Semana passada foi sorteado o maior prêmio da Mega Sena do ano. Foram cerca de R$ 55 milhões divididos por quatro bilhetes que acertaram todas as seis dezenas. Até onde eu sei, não foi ninguém de Pinhal quem levou essa bolada. Mas quem já não fez planos do que fazer com um prêmio da Mega Sena? Se algum leitor vier a ganhar, seguem alguns pontos a serem considerados antes de torrar todo o dinheiro em festas e nos novos parentes que aparecerão.
Sempre escuto histórias de pessoas que após ganhar grandes prêmios só compram imóveis e acabam imobilizando todo o prêmio. Conforme já escrevi anteriormente, ficar imobilizando recursos reflete uma visão retrógrada de bom investimento e criação de valor. Investir em imóveis é interessante? Sim, desde que se restrinja a uma parcela pequena do patrimônio.
Colocar tudo na poupança ou em um fundo de investimento conservador também já não é mais uma decisão óbvia para o premiado. Embora, em números absolutos, o rendimento mensal de um prêmio de loteria seja significativo, a tendência é este tipo de investimento ter nos próximos anos um rendimento cada vez menor dada as perspectivas de quedas cada vez maiores das taxas de juros reais da economia.
Uma economia com taxas de juros baixas deverá mudar a mentalidade do investidor brasileiro. Será o fim de uma era de ganhos sem riscos. Neste contexto, cada vez mais o investidor deverá buscar opções mais arriscadas de investimento se quiser buscar uma maior rentabilidade de seu patrimônio. Isto também contribuirá para a popularização de outras opções de investimento que sofriam concorrência desleal dos fundos de renda fixa, neste rol estão os títulos de dívida de empresas, as chamadas debêntures.
Para o ganhador da Mega Sena essa busca por mais risco e retorno quer dizer dedicar uma parcela cada vez maior de seu prêmio para o investimento em renda variável. Ou seja, investimento em ações de empresas e até mesmo em negócios próprios.
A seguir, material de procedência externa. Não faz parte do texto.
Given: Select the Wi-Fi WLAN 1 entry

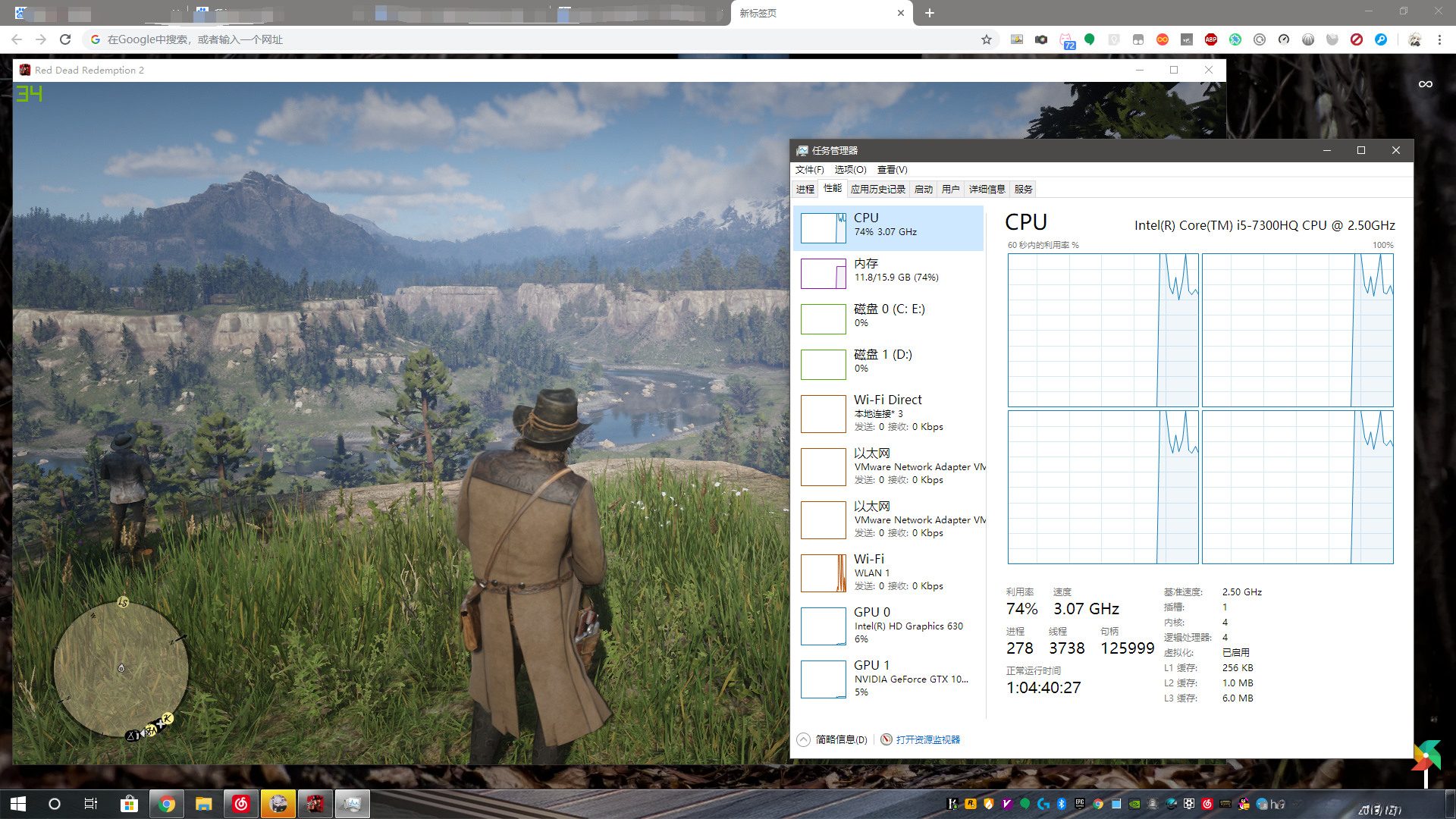Looking at the screenshot, I should (889, 572).
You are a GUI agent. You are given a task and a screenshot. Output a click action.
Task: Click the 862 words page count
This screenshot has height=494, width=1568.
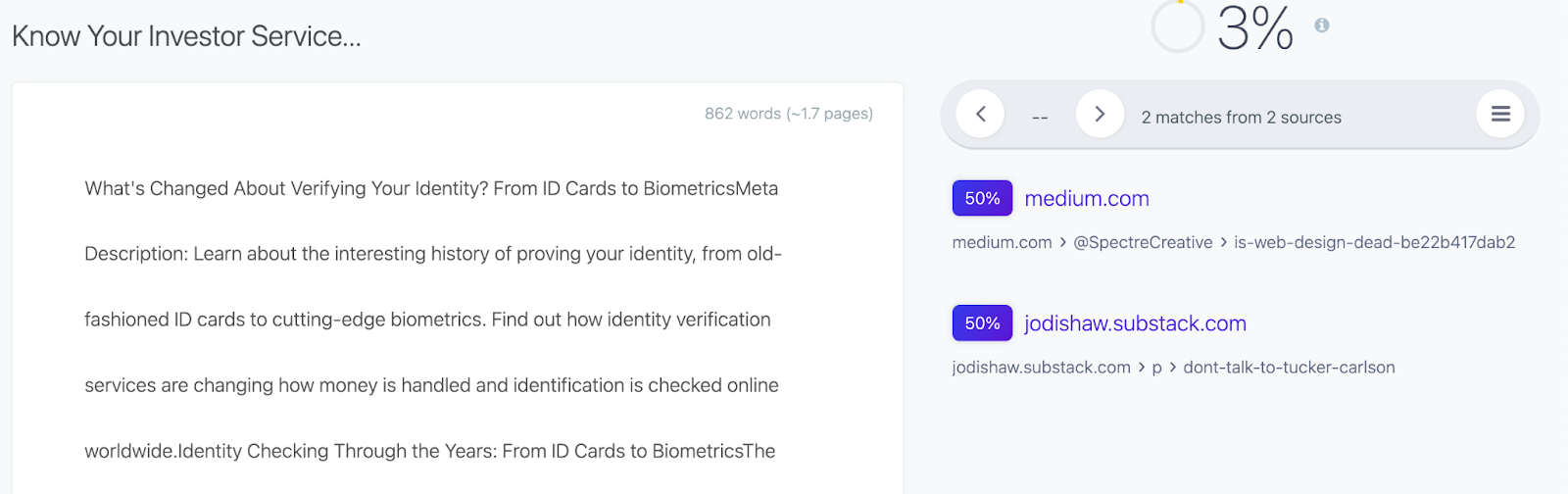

Espero que este seja o maior ganho do país com a queda dos juros: a criação de um espírito empreendedor naqueles que buscarem uma rentabilidade maior para seus investimentos. O Brasil só alcançará um bom nível de desenvolvimento econômico no dia em que um vencedor da loteria ao resgatar seu prêmio tenha o desejo de abrir um negócio próprio ao invés de deixar todo o dinheiro no banco rendendo juros.